The co-authors of a paper on what parity in cultural diversity looks like are the winners of this year’s William Ah Ket Scholarship.
The paper, by Kelvin Ng and Ming Kalanon, looked at cultural diversity by focusing on Asian Australians in the legal profession. The paper discusses the need and business case for cultural diversity, before focusing on how cultural diversity is measured.
The paper was chosen by a panel of judges: The Hon. Justice Margaret Beazley AO, President of the New South Wales Court of Appeal; His Honour Judge Joshua Wilson, of the Federal Circuit Court of Australia; Professor George William AO, Dean of UNSW Law; and Patrick Ibbotson, partner and Chairman of Maddocks.
Kelvin and Ming, who are graduate lawyers at Norton Rose Fulbright, will each receive $3,000 for their winning paper.
Chuan Jun Yeap, a lawyer at Marshalls+Dent+Wilmoth Lawyers, and Gisela Nip, a lawyer at Clayton Utz, were each awarded $1,000 as runners up. Chuan Jun’s paper highlighted the impact of unconscious bias and disproportionate gender representation in the legal profession. Gisela’s paper examined the consequences of a lack of cultural diversity on Australian company boards.

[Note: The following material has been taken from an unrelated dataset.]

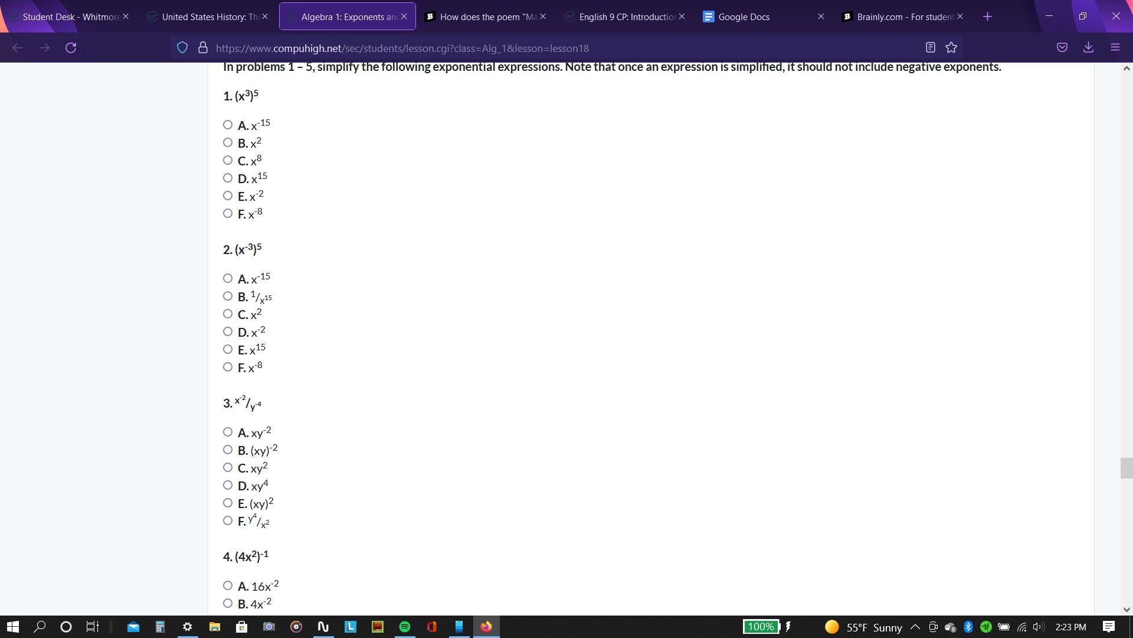Viewport: 1133px width, 638px height.
Task: Choose option A 16x⁻² for problem 4
Action: [x=228, y=585]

This year marks the second year of the William Ah Ket Scholarship, an initiative by the Asian Australian Lawyers Association (AALA). The scholarship is named after William Ah Ket, who in 1904 became the first Australian barrister of Chinese origin.
The winner of the William Ah Ket Scholarship was announced at a ceremony held tonight in the Sydney office of Maddocks, who is the sponsor of the scholarship. William Ah Ket was an articled clerk at Maddocks in 1903.
AALA vice-president William Lye, OAM, congratulated the winners of this year’s scholarship.
‘The scholarship honours the career of William Ah Ket by asking junior members of the legal profession and law students to think deeply about diversity and equality in the law and the way the law deals with equality and diversity.
‘This year’s papers were outstanding as they tackled major issues that William Ah Ket confronted as a solicitor and then a barrister and that we as a profession and as a wider community continue to grapple with today.’
Maddocks partner and chairman Patrick Ibbotson said the firm was proud to be supporting the scholarship.
‘Maddocks takes great pride in leading the discussion within the legal profession about how we can encourage greater diversity and equality within our own places of work and the greater community.
‘We are proud that such an important legal figure as William Ah Ket began his legal career with Maddocks more than 100 years ago and that we are able to honour his contribution to the profession in this way.’